• [REQUIRED WORK]
Rewrite the stretch from the start of the records through the line that contains "coord(225,12)", changing "sidebar" to "side panel" and keeping everything else the same. Leave the pictures out of your answer.

::::::::::

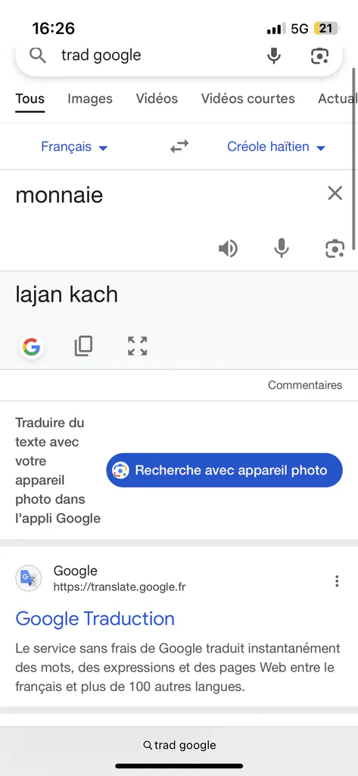The image size is (358, 776).
Task: Open the Google Traduction link
Action: coord(95,618)
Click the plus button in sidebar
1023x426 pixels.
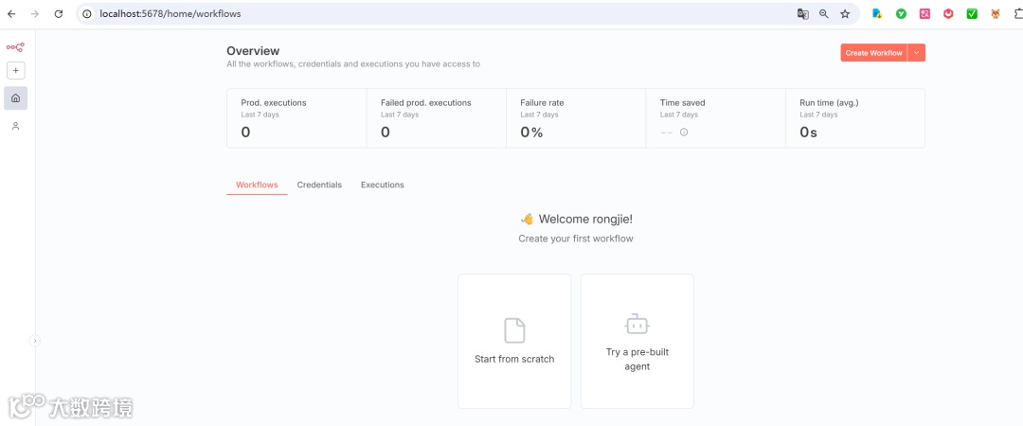16,71
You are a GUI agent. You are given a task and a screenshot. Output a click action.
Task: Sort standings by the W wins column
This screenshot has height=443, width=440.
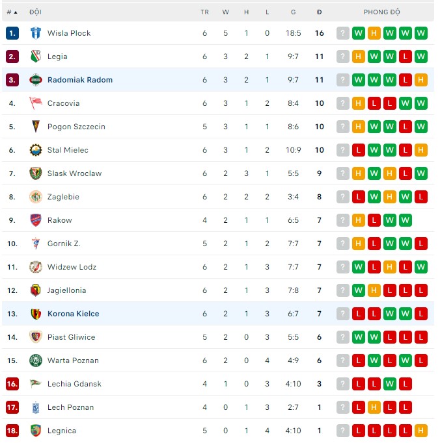coord(225,12)
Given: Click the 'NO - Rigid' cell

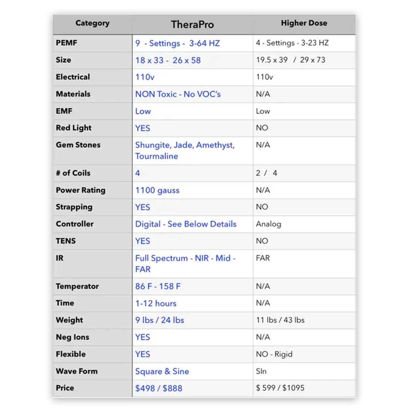Looking at the screenshot, I should click(x=274, y=354).
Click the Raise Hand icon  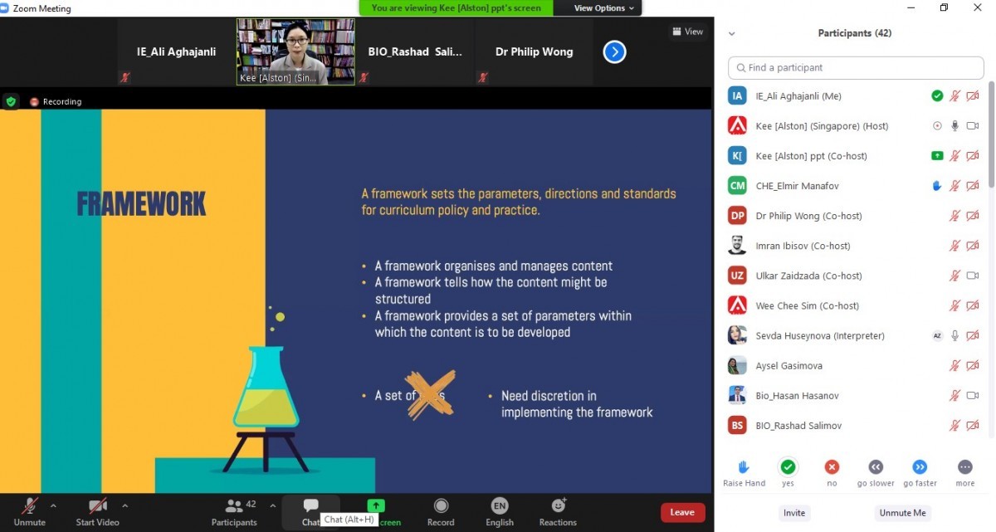[x=744, y=467]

::::::::::

• [THE RESULT]
The image size is (358, 776).
Task: Open the Google Traduction link
Action: coord(95,618)
Click the plus button in side panel
1023x426 pixels.
16,71
You are a GUI agent. You are given a task and a screenshot. Output a click action.
Task: Sort standings by the W wins column
This screenshot has height=443, width=440.
coord(225,12)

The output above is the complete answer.